Tout commence par la découverte du cadavre d’un haut dignitaire britannique...

C'est un proche collaborateur du vice-gouverneur du Bengale, dans une ruelle mal famée de Calcutta.

Extrait : 

Le corps gît sur le dos, tordu et à demi submergé par un cloaque à ciel ouvert. La gorge tranchée, les membres comme disloqués, et une grosse tache de sang brun sur un plastron empesé. Il manque des doigts à une main et un oeil a été arraché de son orbite -cette ultime indignité est l’oeuvre des gros corbeaux noirs qui montent encore une garde sévère sur les toits. Autrement dit, ce n’est pas une fin très digne pour un burra sahib. J’ai quand même vu pire. Enfin, il y a le message. Un bout de papier taché de sang, roulé en boule et enfoncé de force dans la bouche comme un bouchon de liège dans une bouteille. C’est un détail intéressant et nouveau pour moi. Quand vous croyez avoir tout vu, c’est agréable de découvrir qu’un meurtrier peut encore vous surprendre.

Un roman au ton subtilement distillé

Il y a d’abord l’humour british du capitaine Wyndham, l’enquêteur qui est aussi le narrateur de l’histoire. Et la causticité du regard de l’auteur. Le texte est savoureux, drôle, décapant. Il met en scène une enquête que chacun voudrait voir vite bouclée. Pour les autorités britanniques, il s’agit à l’évidence d’un assassinat politique perpétré par des « terroristes » indiens qu’il s’agit de condamner au plus vite. Mais l’affaire va se révéler beaucoup plus complexe. Après la découverte du cadavre du dignitaire britannique, il y aura l’attaque du train Calcutta-Darjeeling qui donne son titre au roman. 

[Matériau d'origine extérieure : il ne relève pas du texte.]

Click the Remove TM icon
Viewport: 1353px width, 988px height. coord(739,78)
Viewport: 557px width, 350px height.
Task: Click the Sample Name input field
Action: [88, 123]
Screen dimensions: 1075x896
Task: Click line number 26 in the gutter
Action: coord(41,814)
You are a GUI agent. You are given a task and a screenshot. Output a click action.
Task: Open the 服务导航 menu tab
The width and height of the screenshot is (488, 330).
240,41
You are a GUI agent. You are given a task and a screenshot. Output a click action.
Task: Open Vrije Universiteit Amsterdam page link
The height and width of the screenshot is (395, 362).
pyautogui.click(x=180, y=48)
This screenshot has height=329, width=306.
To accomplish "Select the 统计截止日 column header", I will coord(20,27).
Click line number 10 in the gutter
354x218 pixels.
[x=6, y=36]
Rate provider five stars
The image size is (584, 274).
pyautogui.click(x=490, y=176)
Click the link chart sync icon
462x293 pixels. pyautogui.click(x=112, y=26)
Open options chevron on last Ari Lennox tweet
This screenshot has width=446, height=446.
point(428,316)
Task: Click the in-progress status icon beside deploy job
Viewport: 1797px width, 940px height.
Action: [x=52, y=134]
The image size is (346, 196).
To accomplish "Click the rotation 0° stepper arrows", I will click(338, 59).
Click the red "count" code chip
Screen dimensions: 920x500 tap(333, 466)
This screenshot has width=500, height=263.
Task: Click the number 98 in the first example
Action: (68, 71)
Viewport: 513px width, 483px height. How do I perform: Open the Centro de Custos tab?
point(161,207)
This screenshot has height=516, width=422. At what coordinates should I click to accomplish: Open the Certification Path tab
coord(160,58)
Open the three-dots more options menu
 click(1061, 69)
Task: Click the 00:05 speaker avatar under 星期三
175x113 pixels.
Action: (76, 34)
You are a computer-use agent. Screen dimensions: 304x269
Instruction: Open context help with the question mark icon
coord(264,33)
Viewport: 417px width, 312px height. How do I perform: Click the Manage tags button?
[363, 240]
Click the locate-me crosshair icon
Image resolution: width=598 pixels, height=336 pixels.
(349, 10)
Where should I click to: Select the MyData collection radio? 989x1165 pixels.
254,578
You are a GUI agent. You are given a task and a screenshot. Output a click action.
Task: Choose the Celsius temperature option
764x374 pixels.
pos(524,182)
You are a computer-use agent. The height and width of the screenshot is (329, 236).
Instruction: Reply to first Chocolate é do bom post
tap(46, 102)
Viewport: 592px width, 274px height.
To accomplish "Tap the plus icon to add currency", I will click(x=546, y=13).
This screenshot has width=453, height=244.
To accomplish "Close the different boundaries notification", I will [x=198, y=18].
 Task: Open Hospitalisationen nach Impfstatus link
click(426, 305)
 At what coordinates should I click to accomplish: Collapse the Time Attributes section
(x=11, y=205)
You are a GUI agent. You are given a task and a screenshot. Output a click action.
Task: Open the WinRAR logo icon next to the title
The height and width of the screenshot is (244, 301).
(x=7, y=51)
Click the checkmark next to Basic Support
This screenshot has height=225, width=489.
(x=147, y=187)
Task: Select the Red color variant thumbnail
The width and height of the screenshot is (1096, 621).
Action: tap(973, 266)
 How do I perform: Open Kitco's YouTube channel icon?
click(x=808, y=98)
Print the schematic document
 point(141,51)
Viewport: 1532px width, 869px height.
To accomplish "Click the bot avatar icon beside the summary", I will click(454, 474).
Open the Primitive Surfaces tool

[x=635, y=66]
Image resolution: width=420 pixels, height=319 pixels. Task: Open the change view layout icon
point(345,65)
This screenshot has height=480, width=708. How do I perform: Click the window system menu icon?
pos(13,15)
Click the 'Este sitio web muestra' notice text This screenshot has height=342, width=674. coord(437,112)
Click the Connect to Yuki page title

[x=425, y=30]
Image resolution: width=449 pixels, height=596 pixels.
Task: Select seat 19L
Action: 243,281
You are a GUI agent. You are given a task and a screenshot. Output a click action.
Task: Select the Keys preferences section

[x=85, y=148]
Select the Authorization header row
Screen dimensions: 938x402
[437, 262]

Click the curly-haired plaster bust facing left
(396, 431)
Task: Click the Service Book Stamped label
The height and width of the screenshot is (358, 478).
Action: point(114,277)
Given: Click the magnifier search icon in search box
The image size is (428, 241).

Wyndham va vite se trouver sous pression, douter de son propre jugement, l’intrigue est passionnante et finement tricotée.

De nombreux personnages bien campés

Abir Mukherjee crée un monde qui lui servira sans doute pour toute la série. Parmi tous ces personnages, deux son à retenir : le capitaine Wyndham d’abord, le narrateur. Ancien de Scotland Yard, vétéran de la grande guerre, veuf, il vient juste d’arriver en Inde. Son regard est neuf sur le pays. Il découvre la réalité de Calcutta, le monde colonial, il évolue très vite. C’est un personnage plein de doutes, vraiment intéressant. 

Et puis il y a le sergent Banerjee, son second. Indien, passé par Cambridge, il fait partie de cette élite indienne qui va rompre avec le colonisateur britannique après le massacre d’Amritsar. Son ambivalence, sa lucidité désespérée, son humour aussi, en font une figure passionnante.